6 potential drawbacks of microservices

Nothing is free, however, and microservice architectures do carry their own costs.

  1. Microservice architectures can be complex. While individual microservices may be easier to understand and manage, the application as a whole may end up with significantly more moving parts. There are often more components involved, and those components have more interconnections. Those interdependencies increase the application’s overall complexity, which can create problems.
  2. A microservices approach requires careful planning. Because all the microservices in an application must work together, developers and software architects must carefully plan out how to break down all the functionality and dependencies. You can also run into data challenges when starting an application from scratch or modifying a legacy monolithic app. In addition to carefully mapping out individual microservices, multiple iterations can be required until you get it right.
  3. Proper sizing of microservices is critical, and hard to calculate. If you make your microservices too big, you can end up with all the drawbacks of monoliths. If you make them too small, you move the complexity out of the individual services and into the dependency maps, which makes the application harder to understand and manage at scale. Worse, dealing with complex dependencies typically requires more experienced—and higher paid—developers and architects.
  4. You may have little control over third-party microservices. Many microservices architectures include services from third-parties, maintained by teams that you don’t have access to. Third-party services can change their APIs (or dependencies) at any time—and in ways that may break your application. If they do modify their APIs, you need to know and be able to respond ASAP.
  5. Downstream dependencies are difficult to track. One key to microservice success is to limit interdependencies and carefully track ones that you can’t avoid. The application must be able to survive failures of individual microservices, yet downstream problems often happen, and can cascade through the ecosystem. Building fault-tolerance into an application built with microservices can be more complex than doing so in a monolithic system.

LISTED RECORDS

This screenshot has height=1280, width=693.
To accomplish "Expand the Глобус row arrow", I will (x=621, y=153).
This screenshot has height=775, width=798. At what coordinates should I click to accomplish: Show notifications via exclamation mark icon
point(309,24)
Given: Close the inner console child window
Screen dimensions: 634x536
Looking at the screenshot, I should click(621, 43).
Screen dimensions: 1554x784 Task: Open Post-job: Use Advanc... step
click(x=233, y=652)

==

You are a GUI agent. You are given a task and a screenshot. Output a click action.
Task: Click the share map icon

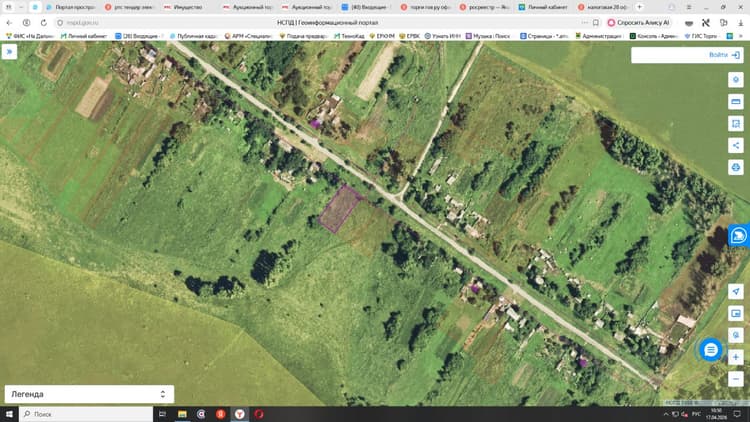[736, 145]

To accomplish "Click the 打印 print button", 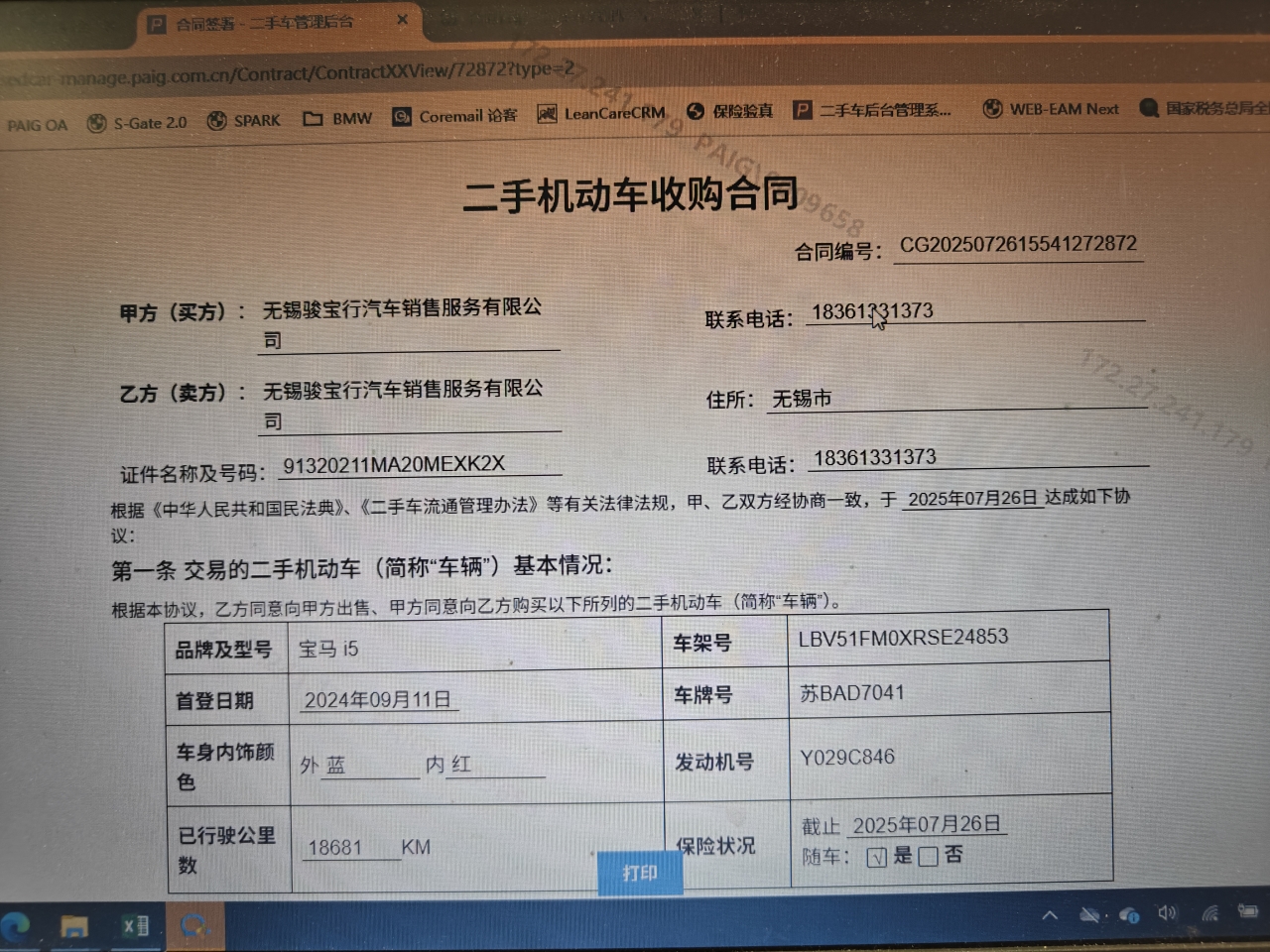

TO BE DONE
a: Rewrite the part of the text on microservice drawbacks that opens with the words containing "3. Proper sizing" and closes with "paid—developers and architects.", changing "monoliths" to "monolithic applications".
b: Continue the text on microservice drawbacks from its last sentence.

ANSWERS IN ORDER
a:
3. Proper sizing of microservices is critical, and hard to calculate. If you make your microservices too big, you can end up with all the drawbacks of monolithic applications. If you make them too small, you move the complexity out of the individual services and into the dependency maps, which makes the application harder to understand and manage at scale. Worse, dealing with complex dependencies typically requires more experienced—and higher paid—developers and architects.

b:
  6. Multiple microservices may offer bad actors more opportunities. As microservices grow in popularity, they may increase your applications’ vulnerability to hackers and cybercriminals. Because microservice architectures allows you to use multiple operating systems and languages when building an application, there’s the possibility of having more “soft targets” for malicious intrusions. In addition, you may not have visibility into the vulnerabilities or behavior of third-party services used by your applications.

Microservices, when used effectively, pay off

Used effectively, microservice architectures allow you to scale your application as the number of developers working on your application increases. The key is to build applications without creating a complex, unwieldy beast at the macro level. That means keep tracking each time a new service is added to your system or a new connection between microservices is made.

It also means examining the complexity increase and making sure it is warranted and well understood. Regularly examining the entire application system is critical to keep an interconnected set of microservices working effectively and reliably.

Although not a panacea, the benefits of microservices are clearly worth it for increasing numbers of modern software organizations. By changing how software development teams are structured, organizations can create teams centered on specific business services and give them both the responsibility and the authority to act as they see best. This approach lets teams quickly move with the business as it evolves in response to market demand without disrupting central business activities. This alignment alone is worth the price of admission.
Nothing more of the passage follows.